Allen is reported by Sherwood as replying that he was attached to the interests of Vermont, and that nothing but the continued tyranny of Congress could drive him from allegiance to the United States; but "Should he have any proposals to make to General Haldimand hereafter, they would be nearly as follows: He will expect to command his own forces. Vermont must be a government separate from and independent of any other Province in America; must chose their own officers and civil representatives; be entitled to all the privileges of the other states offered by the King's commissioners, and the New Hampshire Grants as chartered by Benning Wentworth, Governor of New Hampshire, must be confirmed free from any patents or claims from New York or other Provinces. He desires me to inform His Excellency that a revolution of this nature must be the work of time.... If, however, Congress should grant Vermont a seat in that Assembly as a separate State, then this negotiation to be at an end and be kept secret on both sides."

On May 7, 1781, Ira Allen visited Canada, and concerning a conference with him Captain Sherwood reports to the governor:

He says matters are not yet ripe. Governor Chittenden, General Allen and the major part of the leading men are anxious to bring about a neutrality, and are fully convinced that Congress never intends to confirm them as a separate State; but they dare not at this time make any separate agreement with Great Britain until the populace are better modelled for the purpose.

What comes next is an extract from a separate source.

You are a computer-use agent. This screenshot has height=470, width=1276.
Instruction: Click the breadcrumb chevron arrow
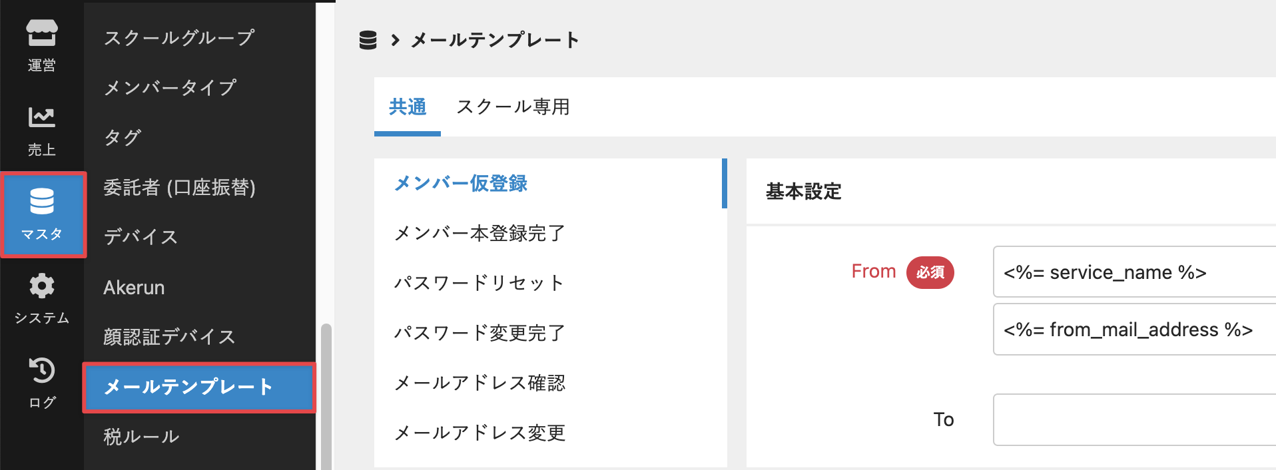click(x=395, y=41)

A few days later Captain Sherwood reports to the governor:

Those suspicious circumstances, with the great opinion Allen [referring to Col. Ira Allen] seems to entertain of the mighty power and consequence of Vermont, induce me to think they flatter themselves with the belief that, if Britain should invade them, the neighboring colonies rather than lose them as a frontier would protect them, and, on the other hand, should congress invade them, they could easily be admitted to a union with Britain at the latest hour, which they would at the last extremity choose as the least of two evils; for Allen says they hate congress like the devil, and have not yet a very good opinion of Britain. Sometimes I am inclined, from Allen's discourse, to hope and almost believe that they are endeavoring to prepare for a reunion. To this I suppose I am somewhat inclined by my anxious desire that it may be so.

Upon Col. Ira Allen's return to Vermont, Captain Sherwood reports:

I believe Allen has gone with a full determination to do his utmost for a reunion, and I believe he will be seconded by Governor Chittenden, his brother Ethan Allen and a few others, all acting from interest, without any principle of loyalty.